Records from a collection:
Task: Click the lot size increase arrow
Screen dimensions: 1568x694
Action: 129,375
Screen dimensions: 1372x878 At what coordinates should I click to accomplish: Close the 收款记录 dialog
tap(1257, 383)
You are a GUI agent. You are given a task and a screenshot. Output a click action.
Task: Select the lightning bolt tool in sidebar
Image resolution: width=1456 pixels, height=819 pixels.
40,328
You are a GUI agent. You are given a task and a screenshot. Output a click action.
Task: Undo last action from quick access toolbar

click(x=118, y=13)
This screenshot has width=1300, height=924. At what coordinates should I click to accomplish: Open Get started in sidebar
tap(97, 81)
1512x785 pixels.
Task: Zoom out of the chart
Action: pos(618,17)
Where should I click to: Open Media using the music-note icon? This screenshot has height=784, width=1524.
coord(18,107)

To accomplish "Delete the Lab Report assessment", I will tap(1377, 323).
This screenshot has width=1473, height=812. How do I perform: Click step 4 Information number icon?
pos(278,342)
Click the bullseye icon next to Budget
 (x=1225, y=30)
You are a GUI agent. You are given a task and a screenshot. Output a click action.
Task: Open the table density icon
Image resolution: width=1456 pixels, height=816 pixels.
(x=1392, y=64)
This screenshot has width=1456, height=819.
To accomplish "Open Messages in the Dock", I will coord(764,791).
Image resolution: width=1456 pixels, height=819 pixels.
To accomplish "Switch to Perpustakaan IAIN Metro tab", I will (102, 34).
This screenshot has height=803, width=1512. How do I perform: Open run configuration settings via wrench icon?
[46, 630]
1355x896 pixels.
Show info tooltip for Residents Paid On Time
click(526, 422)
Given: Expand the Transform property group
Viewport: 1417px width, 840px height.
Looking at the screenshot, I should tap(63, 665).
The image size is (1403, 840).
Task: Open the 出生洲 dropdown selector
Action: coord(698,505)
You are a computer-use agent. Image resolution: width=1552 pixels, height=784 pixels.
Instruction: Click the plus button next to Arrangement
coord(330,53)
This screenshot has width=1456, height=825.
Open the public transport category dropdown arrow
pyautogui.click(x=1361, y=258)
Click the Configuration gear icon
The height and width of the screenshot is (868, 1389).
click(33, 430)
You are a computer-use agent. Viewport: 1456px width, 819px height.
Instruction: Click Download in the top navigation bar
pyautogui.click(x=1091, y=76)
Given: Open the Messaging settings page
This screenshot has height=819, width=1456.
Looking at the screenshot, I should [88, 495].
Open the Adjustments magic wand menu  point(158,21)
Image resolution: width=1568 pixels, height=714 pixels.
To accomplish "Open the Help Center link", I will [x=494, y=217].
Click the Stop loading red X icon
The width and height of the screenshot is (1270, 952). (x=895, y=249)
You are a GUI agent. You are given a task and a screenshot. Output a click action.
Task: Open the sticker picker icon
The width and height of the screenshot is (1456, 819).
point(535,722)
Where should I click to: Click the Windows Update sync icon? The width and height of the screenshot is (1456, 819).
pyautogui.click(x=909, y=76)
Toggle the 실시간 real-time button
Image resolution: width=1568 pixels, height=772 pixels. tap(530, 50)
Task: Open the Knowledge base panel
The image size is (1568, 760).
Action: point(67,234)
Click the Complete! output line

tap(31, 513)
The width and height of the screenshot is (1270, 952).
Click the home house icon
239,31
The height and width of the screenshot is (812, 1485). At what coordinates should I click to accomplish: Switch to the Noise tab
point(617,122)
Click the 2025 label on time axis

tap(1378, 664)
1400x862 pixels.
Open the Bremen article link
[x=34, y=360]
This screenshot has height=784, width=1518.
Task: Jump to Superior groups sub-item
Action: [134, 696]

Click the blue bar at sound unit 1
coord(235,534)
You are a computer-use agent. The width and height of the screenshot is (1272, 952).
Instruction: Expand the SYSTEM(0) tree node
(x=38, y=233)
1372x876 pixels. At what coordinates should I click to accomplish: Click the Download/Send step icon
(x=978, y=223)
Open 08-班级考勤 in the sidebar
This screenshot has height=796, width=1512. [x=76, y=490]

## Exercise goal
Write out every line from the entries where "will" appears.

## Exercise result
To accomplish "Delete the Lab Report assessment", I will tap(1377, 323).
To accomplish "Open Messages in the Dock", I will coord(764,791).
To accomplish "Switch to Perpustakaan IAIN Metro tab", I will (102, 34).
To accomplish "Open the Help Center link", I will [x=494, y=217].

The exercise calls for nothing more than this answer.